◆ **Задание**: Подсчитайте, в скольких строках приведенных ниже записей встречается слово «screenshot», учитывая регистр букв. В ответе укажите только число.

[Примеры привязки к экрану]
☆ ☆ ☆ ☆

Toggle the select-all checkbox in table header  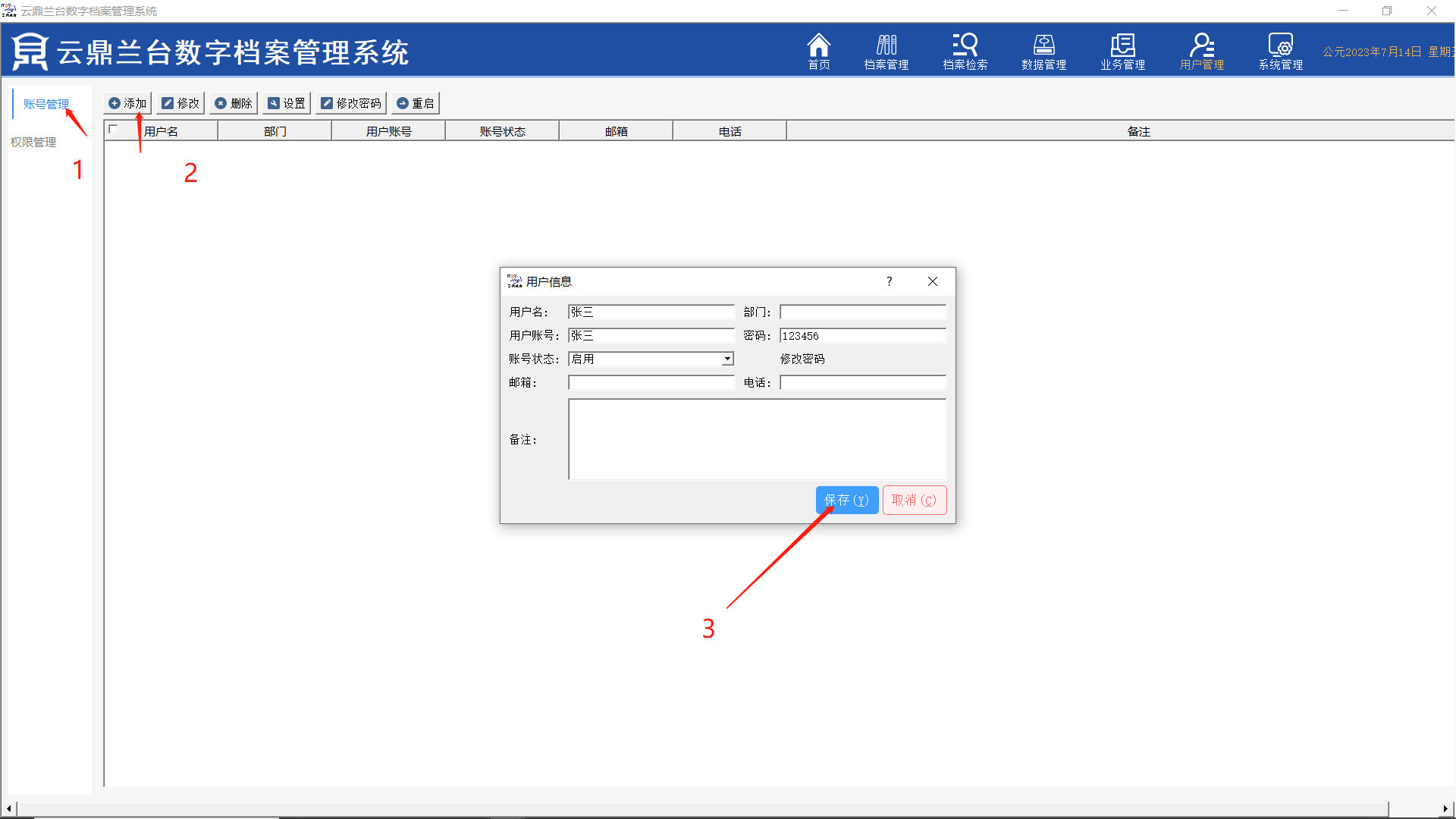coord(114,130)
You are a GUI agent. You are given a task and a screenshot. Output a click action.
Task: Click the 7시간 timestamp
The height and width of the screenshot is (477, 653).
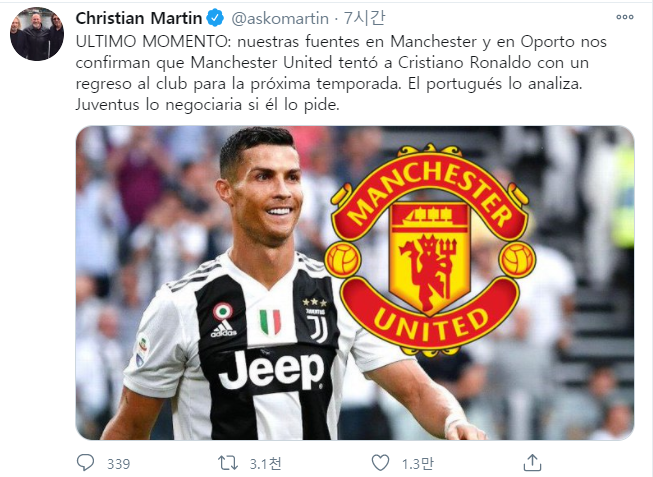(x=364, y=18)
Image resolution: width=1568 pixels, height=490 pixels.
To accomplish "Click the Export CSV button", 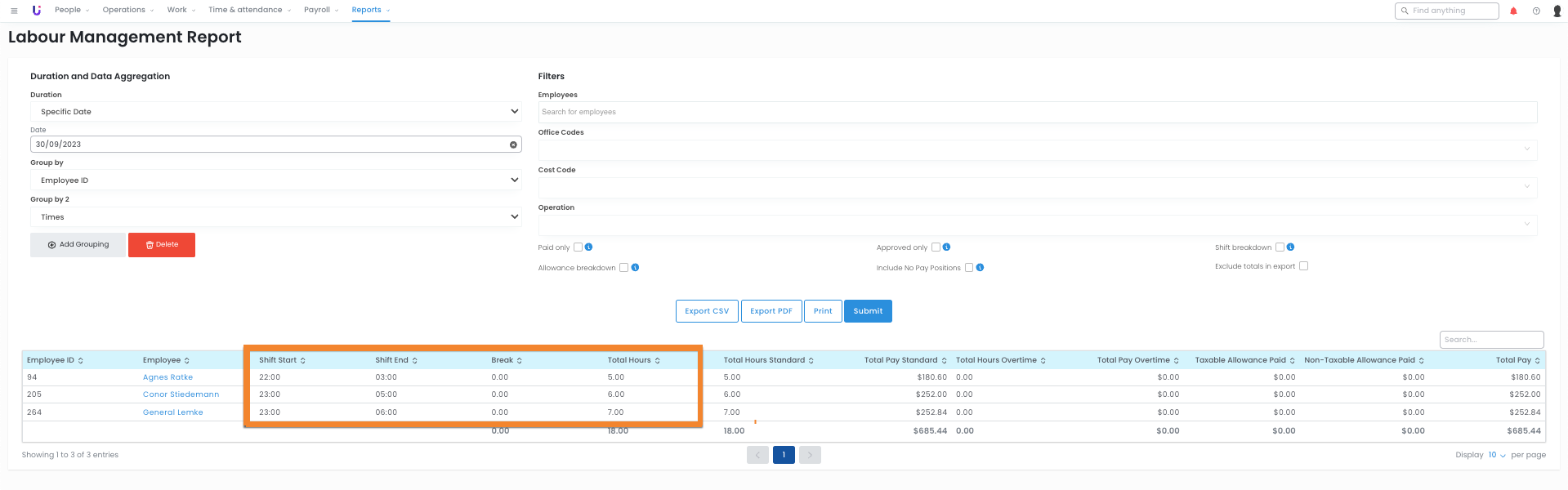I will click(x=707, y=311).
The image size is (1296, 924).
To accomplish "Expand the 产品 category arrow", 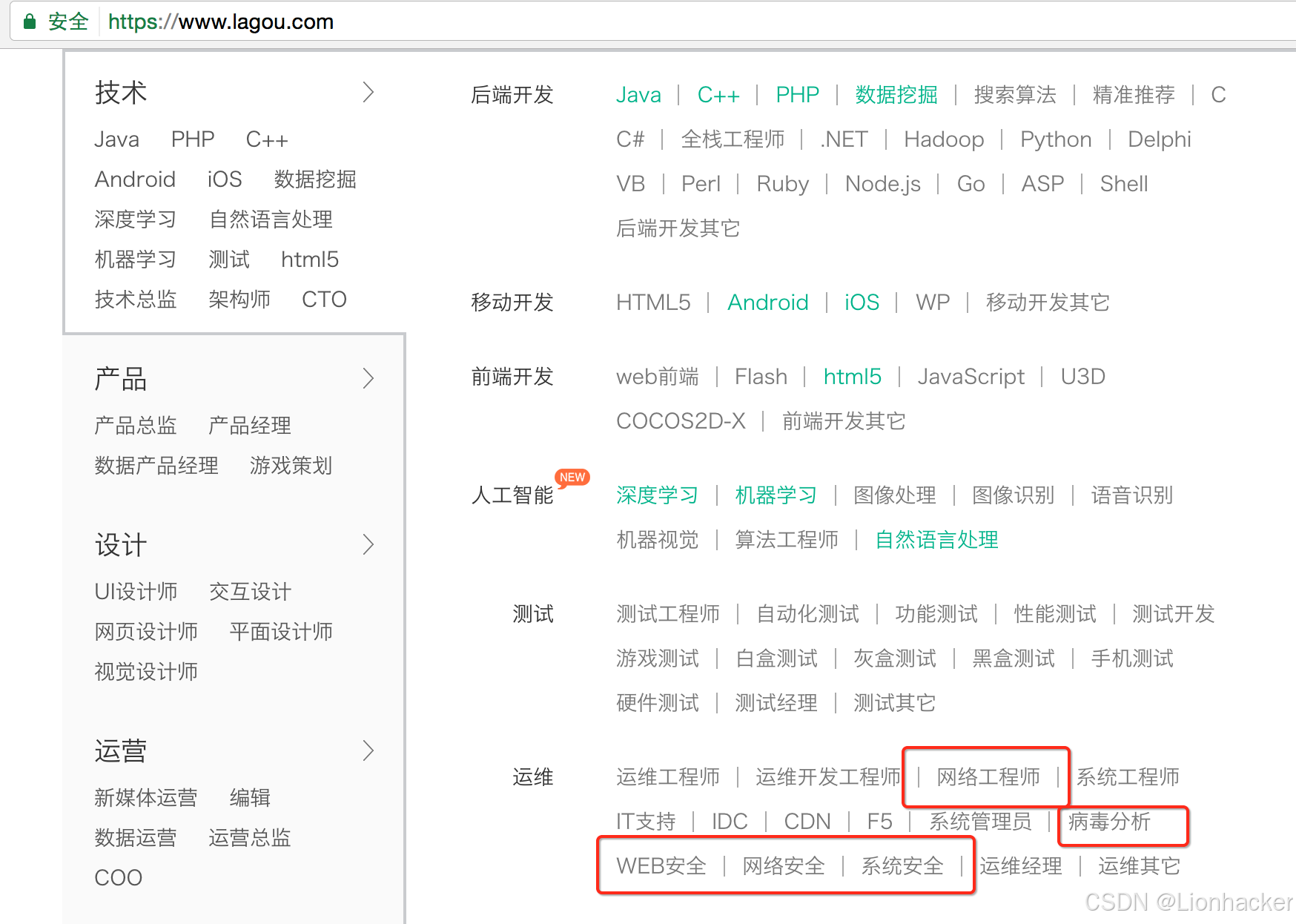I will [368, 378].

☆ ☆ ☆ ☆

◆ **Ответ**: 2